30. Bölüm (Final)

133 9 34
                                    

*Bölümün ilerleyen sahnelerinde ufak bir smut var. İyi okumalar~

----

Saatler süren uçak yolculuğum boyunca ne yapacağımı düşündüm ya da ne diyeceğimi. Aklımdan geçen şeyleri yapmayacağını biliyordum. Buna emindim hatta. Ama...

Ama o pozlar aklımdan geçenleri doğruluyor gibiydi. Tanrım Chanyeol nasıl yapabilirdi bunu, nasıl?!

Uçaktan indiğimde Bay Cho beni bekliyordu.

"Hoş geldiniz Bay Byun, şirkete mi geçmek istersiniz eve mi?"

"Eve gidelim hyung, şirkete gidecek halde değilim." arabaya geçtiğimde Bay Cho direkt olarak evin yolunu tutmuştu.

Bana o görüntüleri atan kişi Bay Cho'dan başkası değildi. Chanyeol'ün toplantıda olduğunu söyleyerek atmıştı üstelik ama bu nasıl bir toplantıydı?

Eve ulaştığımızda arabadan inmeden önce bir müddet arabada hangi eve gideceğimi düşündüm. "Bay Park şirkette efendim." ancak Bay Cho neden beklediğimi anlamıştı elbette. Beni çok iyi tanıyordu. Başımla onaylayıp eve çıktım.

Valizleri kendi evime koyduktan sonra vakit kaybetmeden direkt Chanyeol'ün evine girdim ve bir iz bulabilmek adına etrafı kolaçan ettim. O kadından yana herhangi bir iz bulmak adına... Ancak hiçbir şey yoktu. Ev bıraktığımdan çok daha temizdi ve bu beni daha da şüphelendiriyordu.

Hiçbir şey bulamayınca kendi evime geçtim ve bir duş aldıktan sonra rahat şeyler giyinip kendime şarap açtım. Şarabımı içerken biraz daha düşündüm.

Benimle bu yüzden mi uzun uzun iletişim kurmuyordu artık? Bu kadar çabuk mu sıkılmıştı benden? Her şeyi bu kadar kolay silebilir miydi gerçekten? Kafayı yemek üzereydim. Telefonum çalmamış olsa yiyecektim de.

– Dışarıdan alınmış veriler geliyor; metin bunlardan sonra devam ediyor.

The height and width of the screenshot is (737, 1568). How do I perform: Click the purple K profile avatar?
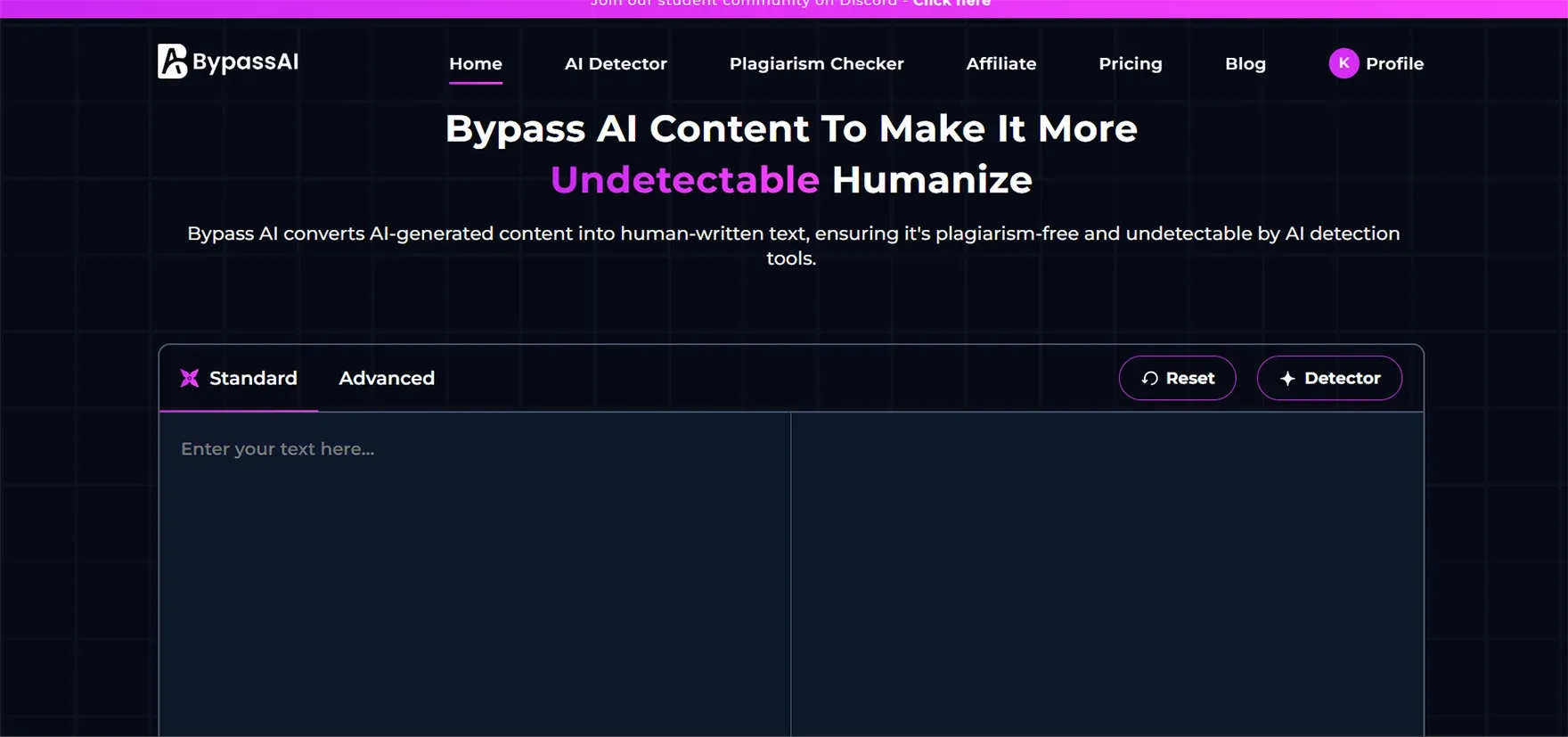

"Efendim?" telefonu açtığımda çatlayan sesime küfrettim.

"Baek? İyi misin sen?" boğazımı temizledim.

"İyiyim iyiyim."

"Geldin mi diye aramıştım."

"Geldim." Arayan kişi Jongin'di sevgilim değil.

"Neredesin şu an peki?"

"Evdeyim Jongin, bir şey mi oldu?"

"Ha yok, sordum öyle. Direkt şirkete gelirsin sanıyordum ben."

"İnan hiç gelecek halde değilim. Önemli bir şey varsa da mail atmanı rica edeceğim hatta."

"Yok, dediğim gibi geldin mi diye sormak için aramıştım. Sonra görüşürüz öyleyse."

"Görüşürüz Jongin." telefonu kapattım ve kendime bir şarap daha açtım. Chanyeol aramıyordu ve Jongin bir garipti. Neler döndüğünü bilmiyordum ve bu bana kafayı yediriyordu.

Ben de alkole sığınıyordum. Önceki halime dönmüş gibiydim. Bir şeyleri unutabilmek için alkole sığınıyordum ve kendimi kaybedecek kadar içtikten sonra olduğum yerde sızıyordum. Yine aynı herif olmuştum işte.

Sabah başımın ağrısıyla uyandığımda aç karnına iki ağır ağrı kesici alıp hazırlandıktan sonra evden çıktım. Şirkete gidesim olmasa da sorumluluklarımdan kaçamazdım.

"Günaydın Bay Byun." şirkete girdiğimde selam veren çalışanları ben de başımla selamladım ve odamın yolunu tuttum.

Koltuğuma oturduğum gibi odama giren Ayong'a baktım. "Günaydın Bay Byun. Öncelikle hoş geldiniz."

"Günaydın ve hoş buldum Ayong. Programı özetlemeden önce bir kahve rica edebilir miyim?"

"Tabi." Ayong iki dakika içinde geri dönüp masama filtre kahvemi koyduktan sonra programımı özet geçti. Geçirdiğim üç haftadan daha yoğun değildi, sadece iki toplantım vardı ve bunların biri dışarıdaydı.